El contacto humano, más que el acontecimiento en sí, marcó su manera de trabajar. Porque para ella la fotografía empieza antes del disparo: “Entablar conversaciones con gente que muchas veces terminan siendo tus amigos, que se alegran cuando vuelves y con los que siempre estarás en deuda”. Esa relación sostenida explica la intimidad que respiran muchas de sus imágenes, hechas desde dentro, sin impostura ni distancia.

Pero su rigor va más allá del trato humano. En su ética de trabajo no caben los atajos. “Odio a las personas que caminan superficialmente sobre las cosas o los fotógrafos que me dicen, ‘ya tengo la foto, vámonos’. Yo no me voy. Aunque haya sacado la foto de mi vida hay que esforzarse hasta el final y al año siguiente más, y al año siguiente más”, afirma con un énfasis que no necesita subrayados.
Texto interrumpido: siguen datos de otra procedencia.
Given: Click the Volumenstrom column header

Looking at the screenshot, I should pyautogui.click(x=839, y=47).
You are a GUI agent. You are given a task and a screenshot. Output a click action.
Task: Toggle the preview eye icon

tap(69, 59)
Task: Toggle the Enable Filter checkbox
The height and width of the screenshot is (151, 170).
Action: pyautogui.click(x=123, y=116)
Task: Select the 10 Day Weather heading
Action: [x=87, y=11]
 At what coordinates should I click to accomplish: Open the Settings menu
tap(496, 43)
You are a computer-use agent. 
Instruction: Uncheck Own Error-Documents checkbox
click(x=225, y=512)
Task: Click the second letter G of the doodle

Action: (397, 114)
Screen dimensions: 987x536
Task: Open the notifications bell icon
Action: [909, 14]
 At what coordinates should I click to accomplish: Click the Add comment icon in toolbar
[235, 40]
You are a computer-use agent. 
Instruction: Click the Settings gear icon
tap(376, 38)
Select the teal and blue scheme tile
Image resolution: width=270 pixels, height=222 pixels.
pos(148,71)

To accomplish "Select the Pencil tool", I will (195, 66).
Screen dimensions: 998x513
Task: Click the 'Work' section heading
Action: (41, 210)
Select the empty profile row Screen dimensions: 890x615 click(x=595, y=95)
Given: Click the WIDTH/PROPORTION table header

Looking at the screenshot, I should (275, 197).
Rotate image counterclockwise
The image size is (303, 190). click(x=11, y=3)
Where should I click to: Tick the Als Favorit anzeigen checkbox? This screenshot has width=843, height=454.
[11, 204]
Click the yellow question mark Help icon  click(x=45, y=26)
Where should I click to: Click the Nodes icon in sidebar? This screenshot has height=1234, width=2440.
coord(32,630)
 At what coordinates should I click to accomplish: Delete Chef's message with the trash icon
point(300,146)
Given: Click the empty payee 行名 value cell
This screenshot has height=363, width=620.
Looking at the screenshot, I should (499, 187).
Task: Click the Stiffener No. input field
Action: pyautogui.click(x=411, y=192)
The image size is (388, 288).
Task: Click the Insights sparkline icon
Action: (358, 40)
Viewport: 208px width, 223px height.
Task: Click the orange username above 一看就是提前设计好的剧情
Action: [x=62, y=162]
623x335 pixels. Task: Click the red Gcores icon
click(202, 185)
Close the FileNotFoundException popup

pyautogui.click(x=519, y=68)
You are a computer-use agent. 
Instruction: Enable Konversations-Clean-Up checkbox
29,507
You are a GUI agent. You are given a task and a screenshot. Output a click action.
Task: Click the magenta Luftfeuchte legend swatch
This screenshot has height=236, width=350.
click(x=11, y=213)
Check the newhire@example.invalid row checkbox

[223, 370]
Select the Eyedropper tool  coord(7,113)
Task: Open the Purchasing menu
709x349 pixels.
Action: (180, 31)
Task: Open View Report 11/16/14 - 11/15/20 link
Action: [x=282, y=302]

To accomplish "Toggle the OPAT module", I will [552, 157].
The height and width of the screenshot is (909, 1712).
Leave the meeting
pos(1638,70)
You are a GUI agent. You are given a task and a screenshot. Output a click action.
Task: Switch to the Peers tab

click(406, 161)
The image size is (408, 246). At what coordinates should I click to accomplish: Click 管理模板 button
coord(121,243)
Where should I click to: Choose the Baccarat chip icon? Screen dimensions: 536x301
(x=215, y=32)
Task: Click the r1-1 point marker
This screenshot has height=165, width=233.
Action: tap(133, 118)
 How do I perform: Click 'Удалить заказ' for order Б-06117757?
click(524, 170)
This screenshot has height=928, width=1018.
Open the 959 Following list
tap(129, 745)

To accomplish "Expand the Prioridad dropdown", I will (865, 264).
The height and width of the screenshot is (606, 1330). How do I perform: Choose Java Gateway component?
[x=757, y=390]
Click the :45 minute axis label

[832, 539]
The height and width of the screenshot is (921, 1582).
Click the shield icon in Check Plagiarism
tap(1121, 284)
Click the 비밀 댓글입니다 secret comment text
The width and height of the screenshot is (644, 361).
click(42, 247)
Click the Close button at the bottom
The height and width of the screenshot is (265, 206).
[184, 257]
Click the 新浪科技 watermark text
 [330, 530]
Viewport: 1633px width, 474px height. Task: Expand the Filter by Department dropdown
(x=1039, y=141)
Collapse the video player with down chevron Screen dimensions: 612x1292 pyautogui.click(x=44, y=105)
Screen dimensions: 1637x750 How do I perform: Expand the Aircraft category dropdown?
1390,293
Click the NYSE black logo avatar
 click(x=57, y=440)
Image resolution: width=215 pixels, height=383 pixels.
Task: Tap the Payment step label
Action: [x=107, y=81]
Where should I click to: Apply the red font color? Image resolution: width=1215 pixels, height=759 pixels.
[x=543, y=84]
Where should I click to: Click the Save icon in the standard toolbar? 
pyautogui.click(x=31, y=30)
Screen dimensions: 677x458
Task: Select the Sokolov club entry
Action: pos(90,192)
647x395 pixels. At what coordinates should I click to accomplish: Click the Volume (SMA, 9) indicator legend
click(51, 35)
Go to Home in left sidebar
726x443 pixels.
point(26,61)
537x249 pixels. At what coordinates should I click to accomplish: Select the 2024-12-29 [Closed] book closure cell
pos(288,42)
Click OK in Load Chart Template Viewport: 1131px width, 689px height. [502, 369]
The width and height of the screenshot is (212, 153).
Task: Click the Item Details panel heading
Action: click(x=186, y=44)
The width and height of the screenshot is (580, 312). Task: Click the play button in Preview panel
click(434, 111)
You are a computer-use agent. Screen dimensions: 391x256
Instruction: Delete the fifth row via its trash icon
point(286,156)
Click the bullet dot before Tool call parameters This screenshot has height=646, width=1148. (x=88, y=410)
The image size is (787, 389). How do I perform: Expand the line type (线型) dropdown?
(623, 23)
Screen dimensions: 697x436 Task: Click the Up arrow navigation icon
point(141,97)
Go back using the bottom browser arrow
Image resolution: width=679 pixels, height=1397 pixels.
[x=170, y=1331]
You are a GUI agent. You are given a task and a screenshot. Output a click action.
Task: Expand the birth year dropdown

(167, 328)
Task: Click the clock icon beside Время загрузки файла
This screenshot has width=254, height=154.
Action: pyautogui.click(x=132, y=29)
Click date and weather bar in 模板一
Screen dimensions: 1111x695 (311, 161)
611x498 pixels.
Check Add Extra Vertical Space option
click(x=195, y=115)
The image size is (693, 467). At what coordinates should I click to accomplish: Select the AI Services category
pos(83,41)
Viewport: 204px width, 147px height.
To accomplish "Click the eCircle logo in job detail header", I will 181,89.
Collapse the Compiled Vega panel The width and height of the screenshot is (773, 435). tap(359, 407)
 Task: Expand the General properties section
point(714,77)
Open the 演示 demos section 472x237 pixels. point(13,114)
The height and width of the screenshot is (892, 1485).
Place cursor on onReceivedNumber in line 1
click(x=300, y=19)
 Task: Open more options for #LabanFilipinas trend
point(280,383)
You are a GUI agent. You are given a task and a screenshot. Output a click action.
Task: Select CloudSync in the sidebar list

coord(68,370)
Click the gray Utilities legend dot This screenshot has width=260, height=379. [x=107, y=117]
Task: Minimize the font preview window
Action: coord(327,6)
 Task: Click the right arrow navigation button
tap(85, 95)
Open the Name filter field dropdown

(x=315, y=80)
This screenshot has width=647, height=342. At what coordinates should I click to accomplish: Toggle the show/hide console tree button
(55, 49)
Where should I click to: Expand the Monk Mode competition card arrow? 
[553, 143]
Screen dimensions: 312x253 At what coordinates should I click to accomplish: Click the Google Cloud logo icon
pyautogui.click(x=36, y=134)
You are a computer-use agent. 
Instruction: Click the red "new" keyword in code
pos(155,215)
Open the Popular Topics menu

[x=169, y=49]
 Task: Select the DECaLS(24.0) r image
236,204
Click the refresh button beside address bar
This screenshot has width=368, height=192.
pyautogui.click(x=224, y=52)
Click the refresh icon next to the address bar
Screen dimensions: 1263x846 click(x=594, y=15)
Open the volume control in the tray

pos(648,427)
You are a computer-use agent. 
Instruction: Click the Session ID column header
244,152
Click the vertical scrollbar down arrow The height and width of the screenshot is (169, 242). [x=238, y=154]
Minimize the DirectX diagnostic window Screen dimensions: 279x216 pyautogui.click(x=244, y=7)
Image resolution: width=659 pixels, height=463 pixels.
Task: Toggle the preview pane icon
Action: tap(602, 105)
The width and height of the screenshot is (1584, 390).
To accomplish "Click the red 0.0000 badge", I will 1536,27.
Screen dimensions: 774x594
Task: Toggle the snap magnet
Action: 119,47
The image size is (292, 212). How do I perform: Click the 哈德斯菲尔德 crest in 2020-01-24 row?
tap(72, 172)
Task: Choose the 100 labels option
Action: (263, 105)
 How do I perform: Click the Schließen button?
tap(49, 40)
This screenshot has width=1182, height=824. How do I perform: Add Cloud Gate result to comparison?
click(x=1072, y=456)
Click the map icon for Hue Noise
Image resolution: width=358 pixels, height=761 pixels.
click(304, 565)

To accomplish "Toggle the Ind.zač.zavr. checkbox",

Esa obstinación fue la que la llevó a cruzar España una y otra vez en busca de celebraciones remotas, incluso cuando parecían inverosímiles para quienes la rodeaban. “Muchos me decían: ¿por qué te vienes aquí haciendo 600 km para ver un diablo? Señora, pero es que es un diablo único, especial”, relata, evocando la mezcla de incredulidad y fascinación que generaba su empeño.

Hoy, mientras la exposición continúa su recorrido por distintas instituciones españolas y llega al IVAM, el mapa emocional y antropológico que trazó sigue revelando zonas de sombra, heridas, festejos y resistencias que forman parte de nuestra identidad colectiva. Y aunque sea otra España, nunca del todo perdida, la fotógrafa mantiene intacto el espíritu de la joven que subía a un autobús cualquiera con una cámara en la mano y una intuición poderosa: la de que en lo pequeño, en lo íntimo, en lo que casi no se ve, late la historia de todos.